§ What the exercise asks
List each line of the records that contains the string "with". Case counts.

§ Data provided

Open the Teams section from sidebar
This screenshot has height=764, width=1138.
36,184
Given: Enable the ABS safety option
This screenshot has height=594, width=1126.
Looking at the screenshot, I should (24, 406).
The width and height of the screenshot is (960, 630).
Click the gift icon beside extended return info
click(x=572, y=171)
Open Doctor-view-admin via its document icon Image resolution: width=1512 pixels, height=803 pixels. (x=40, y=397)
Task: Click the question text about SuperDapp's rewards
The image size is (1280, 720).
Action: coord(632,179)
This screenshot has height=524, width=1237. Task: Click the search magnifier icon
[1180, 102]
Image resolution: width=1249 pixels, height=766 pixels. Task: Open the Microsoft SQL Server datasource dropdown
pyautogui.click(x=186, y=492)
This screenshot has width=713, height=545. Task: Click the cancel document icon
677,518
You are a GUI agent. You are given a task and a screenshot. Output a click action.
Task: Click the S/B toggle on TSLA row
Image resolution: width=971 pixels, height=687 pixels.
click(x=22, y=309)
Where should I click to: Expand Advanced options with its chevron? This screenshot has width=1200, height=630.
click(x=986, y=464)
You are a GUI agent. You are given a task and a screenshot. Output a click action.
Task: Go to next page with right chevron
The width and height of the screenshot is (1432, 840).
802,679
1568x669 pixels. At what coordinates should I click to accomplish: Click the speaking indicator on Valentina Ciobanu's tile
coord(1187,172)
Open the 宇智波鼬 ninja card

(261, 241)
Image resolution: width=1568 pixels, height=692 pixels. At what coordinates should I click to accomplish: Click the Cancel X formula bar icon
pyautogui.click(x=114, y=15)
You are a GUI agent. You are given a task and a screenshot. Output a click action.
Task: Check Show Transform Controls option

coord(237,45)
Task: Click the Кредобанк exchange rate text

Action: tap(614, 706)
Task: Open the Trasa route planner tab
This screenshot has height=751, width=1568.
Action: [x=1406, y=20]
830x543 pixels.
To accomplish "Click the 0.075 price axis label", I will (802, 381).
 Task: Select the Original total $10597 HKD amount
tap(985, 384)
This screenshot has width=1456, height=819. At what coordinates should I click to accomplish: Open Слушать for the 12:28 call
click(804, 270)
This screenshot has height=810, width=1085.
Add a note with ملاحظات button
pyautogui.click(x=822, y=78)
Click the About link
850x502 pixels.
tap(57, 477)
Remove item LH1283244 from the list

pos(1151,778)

§ Task result
Where should I click to: Expand Advanced options with its chevron? This screenshot has width=1200, height=630.
Task: Go to next page with right chevron
Add a note with ملاحظات button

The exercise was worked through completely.